What you are asked to do:
Continue the conference abstract below on EEG spectral measures across the waking day, starting after its last sentence.

Excerpt provided:
◇ ◇ ◇ ◇

Presented at the 7th Annual Summer Sleep Workshop Multi-Site Training Program for Basic Sleep Research September 16 - 21, 1994, Lake Arrowhead, California
Periodicity of Standardized EEG Spectral Measures across the Waking DayDavid A. Kaiser and M.B. Sterman
Veterans Administration Medical Center, Sepulveda, CA, and School of Medicine, UCLA
In the course of conducting numerous quantitative studies of the EEG correlates of human attention and cognitive performance we have amassed a substantial amount of topographic data from several standardized baseline conditions. The most reliable of these, with regard to assessment of background arousal, is the eyes open baseline control. For this test the subject stares at a blank or static video screen for 2-3 minutes while EEG data are collected. Due to the varied nature of these studies and the circumstances affecting subject availability, data were acquired at different times throughout the waking phase of the circadian cycle. It was possible, therefore, to examine these data across a 12 hour time period and to evaluate potential ultradian influences on the neural substrates of EEG rhythm generation.

◇ ◇ ◇ ◇

Supplied entries:
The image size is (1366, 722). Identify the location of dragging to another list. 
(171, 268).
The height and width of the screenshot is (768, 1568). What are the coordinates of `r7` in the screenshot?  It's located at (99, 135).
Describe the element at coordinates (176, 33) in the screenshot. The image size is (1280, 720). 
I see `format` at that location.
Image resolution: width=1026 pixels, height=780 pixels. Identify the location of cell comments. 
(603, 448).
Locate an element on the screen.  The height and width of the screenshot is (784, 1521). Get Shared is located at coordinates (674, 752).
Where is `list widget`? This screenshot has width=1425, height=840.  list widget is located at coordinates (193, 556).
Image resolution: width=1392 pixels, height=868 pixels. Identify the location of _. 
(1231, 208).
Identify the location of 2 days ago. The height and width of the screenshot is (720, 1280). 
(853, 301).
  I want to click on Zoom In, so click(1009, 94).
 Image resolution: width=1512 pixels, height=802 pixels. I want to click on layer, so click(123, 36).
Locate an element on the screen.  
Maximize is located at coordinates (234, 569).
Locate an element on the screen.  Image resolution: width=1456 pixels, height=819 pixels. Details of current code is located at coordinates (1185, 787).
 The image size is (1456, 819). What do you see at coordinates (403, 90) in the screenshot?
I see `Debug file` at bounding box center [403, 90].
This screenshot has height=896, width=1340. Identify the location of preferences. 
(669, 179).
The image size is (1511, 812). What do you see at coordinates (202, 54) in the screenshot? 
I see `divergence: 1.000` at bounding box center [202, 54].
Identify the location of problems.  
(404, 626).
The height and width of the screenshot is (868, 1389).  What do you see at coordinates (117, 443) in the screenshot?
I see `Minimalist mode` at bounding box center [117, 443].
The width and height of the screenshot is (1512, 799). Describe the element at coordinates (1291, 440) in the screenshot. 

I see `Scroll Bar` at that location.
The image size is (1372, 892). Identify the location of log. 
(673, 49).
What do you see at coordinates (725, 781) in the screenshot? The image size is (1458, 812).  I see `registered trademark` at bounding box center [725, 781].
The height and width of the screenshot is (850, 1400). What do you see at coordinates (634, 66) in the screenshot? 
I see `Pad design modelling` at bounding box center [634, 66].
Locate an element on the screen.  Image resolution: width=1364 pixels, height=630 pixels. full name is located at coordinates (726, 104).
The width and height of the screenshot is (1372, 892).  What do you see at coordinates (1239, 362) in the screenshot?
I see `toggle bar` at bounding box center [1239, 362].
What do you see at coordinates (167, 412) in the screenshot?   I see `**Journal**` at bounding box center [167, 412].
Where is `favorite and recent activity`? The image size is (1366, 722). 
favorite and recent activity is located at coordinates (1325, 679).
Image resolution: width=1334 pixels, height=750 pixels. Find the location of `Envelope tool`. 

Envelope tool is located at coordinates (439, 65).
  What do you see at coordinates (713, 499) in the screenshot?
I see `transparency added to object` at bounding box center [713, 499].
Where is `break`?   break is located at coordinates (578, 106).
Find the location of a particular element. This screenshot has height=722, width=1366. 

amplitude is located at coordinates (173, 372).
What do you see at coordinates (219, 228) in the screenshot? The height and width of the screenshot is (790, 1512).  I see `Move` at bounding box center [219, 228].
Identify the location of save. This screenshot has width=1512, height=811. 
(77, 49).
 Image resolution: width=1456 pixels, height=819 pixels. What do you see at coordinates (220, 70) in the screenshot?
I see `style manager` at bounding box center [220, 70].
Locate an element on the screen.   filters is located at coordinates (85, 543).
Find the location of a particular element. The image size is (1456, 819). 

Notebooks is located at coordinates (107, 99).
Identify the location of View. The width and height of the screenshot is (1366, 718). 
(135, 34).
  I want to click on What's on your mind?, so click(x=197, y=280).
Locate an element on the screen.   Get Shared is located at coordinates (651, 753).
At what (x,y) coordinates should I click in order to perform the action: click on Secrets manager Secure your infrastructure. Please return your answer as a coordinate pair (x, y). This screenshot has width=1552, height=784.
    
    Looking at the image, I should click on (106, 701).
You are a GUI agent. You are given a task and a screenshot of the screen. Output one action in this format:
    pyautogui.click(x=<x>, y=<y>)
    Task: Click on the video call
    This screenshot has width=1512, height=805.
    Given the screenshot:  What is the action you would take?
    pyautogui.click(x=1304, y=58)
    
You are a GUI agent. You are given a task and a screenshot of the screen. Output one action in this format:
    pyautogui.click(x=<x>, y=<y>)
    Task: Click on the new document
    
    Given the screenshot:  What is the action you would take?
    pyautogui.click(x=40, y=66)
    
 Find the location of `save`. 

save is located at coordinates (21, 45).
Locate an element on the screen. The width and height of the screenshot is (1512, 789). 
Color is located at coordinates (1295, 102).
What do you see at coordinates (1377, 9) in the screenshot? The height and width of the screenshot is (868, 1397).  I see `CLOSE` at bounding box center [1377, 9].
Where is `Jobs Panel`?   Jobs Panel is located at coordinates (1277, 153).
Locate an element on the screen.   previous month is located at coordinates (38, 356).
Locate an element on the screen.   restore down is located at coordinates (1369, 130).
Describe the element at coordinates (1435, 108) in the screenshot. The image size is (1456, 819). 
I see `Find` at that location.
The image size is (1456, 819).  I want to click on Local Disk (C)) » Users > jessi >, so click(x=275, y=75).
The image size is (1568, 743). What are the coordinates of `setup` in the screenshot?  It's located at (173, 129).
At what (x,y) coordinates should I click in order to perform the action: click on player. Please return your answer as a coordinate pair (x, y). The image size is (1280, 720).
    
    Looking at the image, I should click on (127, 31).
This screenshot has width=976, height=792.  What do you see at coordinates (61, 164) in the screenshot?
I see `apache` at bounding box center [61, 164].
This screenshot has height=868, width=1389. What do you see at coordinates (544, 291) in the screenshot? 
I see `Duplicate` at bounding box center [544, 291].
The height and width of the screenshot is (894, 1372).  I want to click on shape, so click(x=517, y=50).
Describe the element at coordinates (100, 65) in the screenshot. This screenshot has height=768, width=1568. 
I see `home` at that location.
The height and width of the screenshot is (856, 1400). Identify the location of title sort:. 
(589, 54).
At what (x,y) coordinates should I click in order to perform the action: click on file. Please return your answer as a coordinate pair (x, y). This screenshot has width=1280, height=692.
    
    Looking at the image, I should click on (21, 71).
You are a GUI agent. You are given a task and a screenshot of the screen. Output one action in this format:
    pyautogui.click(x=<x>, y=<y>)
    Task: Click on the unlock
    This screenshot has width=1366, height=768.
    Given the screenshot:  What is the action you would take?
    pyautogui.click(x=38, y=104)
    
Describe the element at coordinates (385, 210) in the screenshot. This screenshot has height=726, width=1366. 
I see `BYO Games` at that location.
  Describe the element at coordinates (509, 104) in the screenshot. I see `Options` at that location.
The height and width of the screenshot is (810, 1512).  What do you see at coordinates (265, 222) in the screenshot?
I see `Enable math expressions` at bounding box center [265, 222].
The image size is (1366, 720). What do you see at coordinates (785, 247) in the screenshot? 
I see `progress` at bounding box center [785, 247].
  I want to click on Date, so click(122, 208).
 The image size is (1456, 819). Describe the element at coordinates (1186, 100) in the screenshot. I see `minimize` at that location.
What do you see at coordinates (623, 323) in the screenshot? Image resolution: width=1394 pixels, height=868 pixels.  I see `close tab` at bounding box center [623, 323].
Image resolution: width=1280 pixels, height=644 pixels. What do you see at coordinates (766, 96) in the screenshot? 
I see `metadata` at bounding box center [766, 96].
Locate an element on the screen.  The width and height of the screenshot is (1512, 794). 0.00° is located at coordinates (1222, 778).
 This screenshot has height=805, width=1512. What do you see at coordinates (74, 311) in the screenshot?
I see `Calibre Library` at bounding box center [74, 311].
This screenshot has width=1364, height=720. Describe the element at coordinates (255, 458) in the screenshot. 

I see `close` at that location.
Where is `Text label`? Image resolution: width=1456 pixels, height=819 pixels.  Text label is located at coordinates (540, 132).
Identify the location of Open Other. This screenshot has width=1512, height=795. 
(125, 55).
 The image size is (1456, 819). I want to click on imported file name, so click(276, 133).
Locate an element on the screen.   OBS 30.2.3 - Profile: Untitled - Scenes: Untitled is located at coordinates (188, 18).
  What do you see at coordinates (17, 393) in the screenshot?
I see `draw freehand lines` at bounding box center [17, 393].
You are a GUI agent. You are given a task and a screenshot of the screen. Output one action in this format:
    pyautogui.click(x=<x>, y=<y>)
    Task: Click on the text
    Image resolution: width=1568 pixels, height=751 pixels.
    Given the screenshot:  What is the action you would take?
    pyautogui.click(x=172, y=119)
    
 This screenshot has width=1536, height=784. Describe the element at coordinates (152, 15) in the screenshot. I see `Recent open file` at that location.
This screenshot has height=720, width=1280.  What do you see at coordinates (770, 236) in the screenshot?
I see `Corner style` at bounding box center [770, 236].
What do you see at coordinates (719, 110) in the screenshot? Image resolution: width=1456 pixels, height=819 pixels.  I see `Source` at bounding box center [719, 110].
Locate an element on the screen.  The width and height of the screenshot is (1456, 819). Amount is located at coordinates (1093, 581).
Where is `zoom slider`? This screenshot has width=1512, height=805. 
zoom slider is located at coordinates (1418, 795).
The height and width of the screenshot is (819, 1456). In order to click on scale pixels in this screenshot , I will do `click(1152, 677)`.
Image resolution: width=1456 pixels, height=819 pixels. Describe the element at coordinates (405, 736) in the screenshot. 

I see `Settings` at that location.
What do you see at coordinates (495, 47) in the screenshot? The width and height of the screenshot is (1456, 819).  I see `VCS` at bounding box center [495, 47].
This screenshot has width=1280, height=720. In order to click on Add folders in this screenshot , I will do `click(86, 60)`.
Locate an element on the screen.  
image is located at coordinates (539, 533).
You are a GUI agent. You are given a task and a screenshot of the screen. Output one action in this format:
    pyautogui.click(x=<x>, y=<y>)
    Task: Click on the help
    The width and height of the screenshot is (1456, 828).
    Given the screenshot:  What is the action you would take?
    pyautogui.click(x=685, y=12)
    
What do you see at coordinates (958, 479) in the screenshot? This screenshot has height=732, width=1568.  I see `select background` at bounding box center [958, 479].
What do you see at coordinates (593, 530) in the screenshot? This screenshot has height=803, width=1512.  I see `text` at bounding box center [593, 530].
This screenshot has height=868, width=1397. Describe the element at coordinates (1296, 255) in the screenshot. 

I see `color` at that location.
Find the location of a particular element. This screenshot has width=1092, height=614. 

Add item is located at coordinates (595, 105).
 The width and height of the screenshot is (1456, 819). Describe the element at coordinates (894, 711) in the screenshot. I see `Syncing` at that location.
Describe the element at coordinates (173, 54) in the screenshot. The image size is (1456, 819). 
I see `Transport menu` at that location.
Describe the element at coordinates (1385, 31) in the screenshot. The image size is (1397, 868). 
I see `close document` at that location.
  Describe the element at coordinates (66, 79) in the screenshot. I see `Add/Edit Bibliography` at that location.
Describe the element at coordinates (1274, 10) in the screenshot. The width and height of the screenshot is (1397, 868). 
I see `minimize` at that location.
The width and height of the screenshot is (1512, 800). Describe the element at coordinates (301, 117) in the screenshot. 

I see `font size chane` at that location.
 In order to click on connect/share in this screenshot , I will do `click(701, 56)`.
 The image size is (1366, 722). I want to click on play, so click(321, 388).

◇ ◇ ◇ ◇

Written answer:
Quantitative topographic EEG data were collected from 130
subjects during a baseline "eyes open" test condition. Both male
(85%) and female (15%) subjects were studied. Mean age was
32, with a range of 19 to 43. Using a standard questionnaire it
was determined that none of these subjects had chronic or acute
health problems or used any prescription medications. None had
used alcohol or other non-proprietary drugs during the preceding
24 hours, although tobacco use was not always assessed. All
subjects reviewed and signed an approved institutional consent
Referential EEG recordings were obtained using a standardized,
pre-measured electrode cap with 17 recording sites estimating
placements specified by the International 10/20 System. Each site
was referenced to linked earlobes. A ground lead was placed just
anterior of FZ. Impedance readings below 5K were required before
recording was initiated.
EEG files were then exported to custom, seamless FFT
software. This software applied a series of 1 sec. tapered
windows, each overlapping the next by 75%, for FFT calculations.
This method maintained edge protection while preserving an
updated temporal resolution of 0.25 sec. Resulting data were
transported to spreadsheet files for sorting according to site,
frequency band, and time of collection.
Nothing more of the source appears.